- _Data records_
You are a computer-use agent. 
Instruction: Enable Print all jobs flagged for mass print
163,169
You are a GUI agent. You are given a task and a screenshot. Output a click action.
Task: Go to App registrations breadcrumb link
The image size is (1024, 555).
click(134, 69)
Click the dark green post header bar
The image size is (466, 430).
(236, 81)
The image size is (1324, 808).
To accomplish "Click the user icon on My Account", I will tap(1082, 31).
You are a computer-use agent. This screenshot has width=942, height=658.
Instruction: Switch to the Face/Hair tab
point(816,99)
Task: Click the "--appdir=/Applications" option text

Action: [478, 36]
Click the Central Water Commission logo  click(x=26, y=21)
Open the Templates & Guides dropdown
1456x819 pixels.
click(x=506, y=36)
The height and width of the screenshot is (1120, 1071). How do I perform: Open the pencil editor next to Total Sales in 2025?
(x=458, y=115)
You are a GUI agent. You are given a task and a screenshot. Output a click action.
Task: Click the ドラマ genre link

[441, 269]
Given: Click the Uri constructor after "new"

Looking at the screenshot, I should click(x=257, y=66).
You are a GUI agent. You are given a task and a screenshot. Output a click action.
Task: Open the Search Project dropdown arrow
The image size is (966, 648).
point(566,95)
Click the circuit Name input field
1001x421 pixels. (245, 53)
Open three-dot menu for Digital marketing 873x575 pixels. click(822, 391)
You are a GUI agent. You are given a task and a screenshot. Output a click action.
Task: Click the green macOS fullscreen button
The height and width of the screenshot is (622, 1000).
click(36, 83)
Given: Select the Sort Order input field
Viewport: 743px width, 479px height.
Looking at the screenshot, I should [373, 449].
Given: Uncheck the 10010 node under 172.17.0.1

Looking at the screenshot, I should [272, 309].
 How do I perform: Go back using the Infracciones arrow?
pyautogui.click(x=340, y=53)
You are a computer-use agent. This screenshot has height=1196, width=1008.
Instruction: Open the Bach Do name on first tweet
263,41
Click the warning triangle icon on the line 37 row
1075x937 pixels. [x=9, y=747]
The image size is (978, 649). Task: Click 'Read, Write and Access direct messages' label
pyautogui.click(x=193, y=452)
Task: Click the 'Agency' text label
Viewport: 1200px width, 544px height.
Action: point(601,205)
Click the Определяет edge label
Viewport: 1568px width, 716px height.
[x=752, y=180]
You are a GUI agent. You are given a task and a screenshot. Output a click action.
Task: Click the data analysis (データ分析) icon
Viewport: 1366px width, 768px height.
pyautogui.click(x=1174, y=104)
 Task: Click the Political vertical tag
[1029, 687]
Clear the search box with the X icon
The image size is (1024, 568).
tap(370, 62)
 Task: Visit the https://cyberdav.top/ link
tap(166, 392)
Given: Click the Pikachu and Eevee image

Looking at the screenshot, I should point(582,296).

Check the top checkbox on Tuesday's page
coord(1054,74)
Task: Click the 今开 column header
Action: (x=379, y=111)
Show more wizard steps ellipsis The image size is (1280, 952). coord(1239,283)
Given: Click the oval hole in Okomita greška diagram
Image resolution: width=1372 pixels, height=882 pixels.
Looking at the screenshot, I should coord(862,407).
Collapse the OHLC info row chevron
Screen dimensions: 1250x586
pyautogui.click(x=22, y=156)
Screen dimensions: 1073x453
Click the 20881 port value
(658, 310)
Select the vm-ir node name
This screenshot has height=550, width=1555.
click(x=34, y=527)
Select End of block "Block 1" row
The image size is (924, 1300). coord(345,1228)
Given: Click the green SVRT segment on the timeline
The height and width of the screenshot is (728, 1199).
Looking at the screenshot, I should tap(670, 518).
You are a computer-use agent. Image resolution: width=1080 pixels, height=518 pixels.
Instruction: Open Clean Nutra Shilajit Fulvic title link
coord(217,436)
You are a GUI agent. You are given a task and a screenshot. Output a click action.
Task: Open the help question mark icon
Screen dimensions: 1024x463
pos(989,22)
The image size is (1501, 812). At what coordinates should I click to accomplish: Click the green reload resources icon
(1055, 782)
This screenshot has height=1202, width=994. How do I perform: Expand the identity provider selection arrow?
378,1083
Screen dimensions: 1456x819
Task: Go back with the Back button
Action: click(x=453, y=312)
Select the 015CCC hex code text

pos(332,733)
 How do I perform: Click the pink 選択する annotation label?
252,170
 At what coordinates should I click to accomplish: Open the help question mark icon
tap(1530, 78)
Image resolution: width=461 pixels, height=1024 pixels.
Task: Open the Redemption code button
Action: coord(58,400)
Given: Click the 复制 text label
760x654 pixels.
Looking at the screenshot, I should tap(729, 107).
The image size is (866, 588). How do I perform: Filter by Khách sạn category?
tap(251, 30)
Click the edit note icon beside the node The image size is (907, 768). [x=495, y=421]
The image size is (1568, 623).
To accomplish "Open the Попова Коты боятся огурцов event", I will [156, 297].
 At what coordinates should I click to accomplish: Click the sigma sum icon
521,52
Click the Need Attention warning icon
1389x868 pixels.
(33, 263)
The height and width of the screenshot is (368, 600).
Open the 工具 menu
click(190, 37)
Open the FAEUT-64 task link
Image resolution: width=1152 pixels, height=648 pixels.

- _Assigned task_
The answer must be every line from the entries above that holds the string "dropdown".

- _Reply to the task_
Open the Templates & Guides dropdown
Task: Open the Search Project dropdown arrow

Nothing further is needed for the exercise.